Jacek Jasiaczek

Personal information
- Born: 14 February 1962
- Died: 21 April 2025 (aged 63)

Figure skating career
- Country: Poland
- Partner: Iwona Bielas
- Coach: Maria Olszewska-Lelonkiewicz
- Skating club: KS Społem Łódź
- Retired: 1980s

= Jacek Jasiaczek =

Polish ice dancer

Jacek Jasiaczek (Polish pronunciation: ; 14 February 1962 – 21 April 2025) was a Polish former competitive ice dancer. With Iwona Bielas, he won the 1981 Polish national title and competed at three ISU Championships.
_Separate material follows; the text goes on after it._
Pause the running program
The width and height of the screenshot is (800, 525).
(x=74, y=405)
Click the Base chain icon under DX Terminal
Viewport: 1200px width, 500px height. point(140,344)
They finished 11th at the 1979 World Junior Championships in Augsburg, West Germany; 9th at the 1980 World Junior Championships in Megève, France; and 18th at the 1981 European Championships in Innsbruck, Austria.

Bielas/Jasiaczek trained at Klub Sportowy Społem in Łódź, Poland. They attended IX Liceum Ogólnokształcące im. Jarosława Dąbrowskiego in Łódź.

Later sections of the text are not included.